Job responsibilities
- Coordinates the resolution of critical Major Incidents utilizing technical and business resources in 24x7x365 enterprise organization.
- Leads Major Incidents to resolution authoritatively and confidently; in the heat of the moment may be called upon to make decisions on behalf of Employee Platforms that could have production impacting implications.
- Sends executive communications to a global audience giving details of the incident and impacts to the business, including next steps and root cause analysis.
- Leads large senior management conference calls to advise Lines of business (LOBs) of major incidents occurring in the environment.
- Performs root cause analysis for all critical Major incidents and driving resolution to the issues.
- Ensures that the firm’s monitoring and automation platforms are actively leveraged to drive continuous improvement of business data and identifying systemic issues and eliminate them from the root level.
- Leads teams of technologists that provide end-to-end application or infrastructure service delivery for the successful business operations of Employee Platforms.
- Executes policies and procedures that ensure operational stability and availability.
- Monitors production environments for anomalies, address issues, and drive evolution of utilization of standard observability tools.
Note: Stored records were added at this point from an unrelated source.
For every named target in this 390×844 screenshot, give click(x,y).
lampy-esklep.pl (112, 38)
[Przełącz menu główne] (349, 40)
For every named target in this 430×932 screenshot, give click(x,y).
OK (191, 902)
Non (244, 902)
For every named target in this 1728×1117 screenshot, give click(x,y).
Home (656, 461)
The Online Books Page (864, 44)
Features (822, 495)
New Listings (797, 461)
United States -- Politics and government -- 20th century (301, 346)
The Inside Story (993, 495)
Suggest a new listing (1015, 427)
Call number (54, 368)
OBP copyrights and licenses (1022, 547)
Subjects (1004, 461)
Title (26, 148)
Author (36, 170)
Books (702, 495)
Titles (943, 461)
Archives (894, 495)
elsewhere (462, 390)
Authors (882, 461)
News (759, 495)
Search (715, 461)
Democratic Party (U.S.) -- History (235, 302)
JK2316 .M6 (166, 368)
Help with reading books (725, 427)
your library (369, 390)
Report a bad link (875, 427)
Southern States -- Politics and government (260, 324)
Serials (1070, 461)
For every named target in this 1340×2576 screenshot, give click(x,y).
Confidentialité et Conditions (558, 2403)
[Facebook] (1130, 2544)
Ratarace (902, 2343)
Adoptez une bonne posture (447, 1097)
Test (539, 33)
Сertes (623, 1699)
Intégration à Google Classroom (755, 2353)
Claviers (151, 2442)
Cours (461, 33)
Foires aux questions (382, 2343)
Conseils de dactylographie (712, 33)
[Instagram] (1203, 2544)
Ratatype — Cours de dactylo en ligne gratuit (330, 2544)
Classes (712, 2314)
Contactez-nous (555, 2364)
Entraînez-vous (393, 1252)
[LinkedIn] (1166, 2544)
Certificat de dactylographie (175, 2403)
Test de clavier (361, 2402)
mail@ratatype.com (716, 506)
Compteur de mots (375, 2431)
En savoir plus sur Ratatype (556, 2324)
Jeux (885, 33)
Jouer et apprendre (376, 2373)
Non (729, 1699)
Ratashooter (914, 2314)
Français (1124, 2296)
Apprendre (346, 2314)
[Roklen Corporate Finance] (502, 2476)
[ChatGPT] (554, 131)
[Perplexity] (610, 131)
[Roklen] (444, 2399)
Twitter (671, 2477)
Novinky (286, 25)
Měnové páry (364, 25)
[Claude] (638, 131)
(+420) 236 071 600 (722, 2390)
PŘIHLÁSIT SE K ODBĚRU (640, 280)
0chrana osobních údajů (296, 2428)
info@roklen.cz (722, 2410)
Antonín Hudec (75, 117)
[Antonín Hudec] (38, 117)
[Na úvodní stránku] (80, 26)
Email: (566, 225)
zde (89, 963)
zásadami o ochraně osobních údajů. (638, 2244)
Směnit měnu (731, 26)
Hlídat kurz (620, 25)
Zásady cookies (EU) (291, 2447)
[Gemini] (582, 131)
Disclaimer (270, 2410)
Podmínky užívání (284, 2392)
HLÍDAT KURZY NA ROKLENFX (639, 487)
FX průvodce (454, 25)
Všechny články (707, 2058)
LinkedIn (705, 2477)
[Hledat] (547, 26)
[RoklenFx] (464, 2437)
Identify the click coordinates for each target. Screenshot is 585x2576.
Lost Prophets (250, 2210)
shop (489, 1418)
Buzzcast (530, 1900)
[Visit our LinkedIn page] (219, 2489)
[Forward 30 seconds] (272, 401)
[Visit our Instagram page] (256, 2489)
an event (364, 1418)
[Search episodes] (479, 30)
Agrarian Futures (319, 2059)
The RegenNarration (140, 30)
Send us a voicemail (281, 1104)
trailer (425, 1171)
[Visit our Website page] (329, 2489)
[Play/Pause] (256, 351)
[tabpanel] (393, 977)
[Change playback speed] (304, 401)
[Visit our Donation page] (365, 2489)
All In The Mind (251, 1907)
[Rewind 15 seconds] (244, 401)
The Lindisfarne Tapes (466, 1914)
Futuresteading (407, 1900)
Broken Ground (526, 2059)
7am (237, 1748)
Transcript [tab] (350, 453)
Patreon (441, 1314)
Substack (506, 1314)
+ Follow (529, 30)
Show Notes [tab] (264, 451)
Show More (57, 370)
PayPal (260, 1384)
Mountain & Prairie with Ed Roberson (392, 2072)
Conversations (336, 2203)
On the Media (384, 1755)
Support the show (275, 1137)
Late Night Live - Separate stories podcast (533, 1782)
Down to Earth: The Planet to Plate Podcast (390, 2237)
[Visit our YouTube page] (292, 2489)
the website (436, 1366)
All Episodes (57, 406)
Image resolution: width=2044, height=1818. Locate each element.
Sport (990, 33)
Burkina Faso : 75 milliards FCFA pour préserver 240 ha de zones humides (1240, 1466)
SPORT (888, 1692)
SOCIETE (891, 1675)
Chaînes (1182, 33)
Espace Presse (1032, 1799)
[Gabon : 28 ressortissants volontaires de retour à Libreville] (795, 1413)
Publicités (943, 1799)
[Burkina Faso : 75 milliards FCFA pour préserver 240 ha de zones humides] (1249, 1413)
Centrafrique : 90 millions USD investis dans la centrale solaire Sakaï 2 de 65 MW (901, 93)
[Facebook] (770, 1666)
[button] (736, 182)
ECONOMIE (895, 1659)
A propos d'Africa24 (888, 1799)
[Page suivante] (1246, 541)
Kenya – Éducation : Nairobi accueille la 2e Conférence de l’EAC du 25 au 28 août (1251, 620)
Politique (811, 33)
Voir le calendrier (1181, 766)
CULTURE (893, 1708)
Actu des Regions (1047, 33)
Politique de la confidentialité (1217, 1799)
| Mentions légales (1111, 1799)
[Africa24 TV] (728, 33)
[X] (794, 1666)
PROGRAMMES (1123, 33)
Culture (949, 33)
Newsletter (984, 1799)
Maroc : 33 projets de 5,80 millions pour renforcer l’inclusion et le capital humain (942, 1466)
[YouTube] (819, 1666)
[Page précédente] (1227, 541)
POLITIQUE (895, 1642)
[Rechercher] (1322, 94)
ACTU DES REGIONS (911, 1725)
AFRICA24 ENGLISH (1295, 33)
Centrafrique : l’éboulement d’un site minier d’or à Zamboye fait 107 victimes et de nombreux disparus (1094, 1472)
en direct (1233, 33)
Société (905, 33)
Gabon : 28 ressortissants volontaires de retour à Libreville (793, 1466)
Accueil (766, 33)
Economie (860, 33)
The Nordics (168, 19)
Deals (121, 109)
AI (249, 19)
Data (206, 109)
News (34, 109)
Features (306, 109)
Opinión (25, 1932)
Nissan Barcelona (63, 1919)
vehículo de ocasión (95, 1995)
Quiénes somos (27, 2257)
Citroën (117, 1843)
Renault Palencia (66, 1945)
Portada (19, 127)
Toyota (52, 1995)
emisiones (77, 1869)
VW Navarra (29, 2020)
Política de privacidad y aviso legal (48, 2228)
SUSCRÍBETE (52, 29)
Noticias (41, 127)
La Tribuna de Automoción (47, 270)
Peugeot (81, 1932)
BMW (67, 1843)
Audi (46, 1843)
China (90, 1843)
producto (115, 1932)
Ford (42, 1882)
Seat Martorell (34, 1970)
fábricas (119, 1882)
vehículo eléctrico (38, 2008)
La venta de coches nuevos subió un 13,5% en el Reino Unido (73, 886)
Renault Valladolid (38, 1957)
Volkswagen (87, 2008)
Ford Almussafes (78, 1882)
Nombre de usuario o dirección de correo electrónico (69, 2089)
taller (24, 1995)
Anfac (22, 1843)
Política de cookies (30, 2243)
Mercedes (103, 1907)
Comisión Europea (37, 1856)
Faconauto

- Escalates and communicate issues and solutions to the business and technology stakeholders, actively participating from incident resolution to service restoration.
- Leads incident, problem, and change management in support of full stack technology systems, applications, or infrastructure.
Required qualifications, capabilities, and skills:
- Bachelor’s degree in Computer Science/Information Systems/Engineering or related disciplines
- 5+ years of experience or equivalent expertise troubleshooting, resolving, and maintaining information technology services.
- Experience managing applications or infrastructure in a large-scale technology environment both on premises and public cloud.
- Proficient in observability and monitoring tools and techniques.
- Experience executing on processes in scope of the Information Technology Infrastructure Library (ITIL) framework.
- Expertise in Service Now, including building reports and dashboards.
Preferred qualifications, capabilities, and skills
- Working knowledge in one or more general purpose programming languages and/or automation scripting.
- Practical experience with public cloud.
- Agile experience, with JIRA and Align.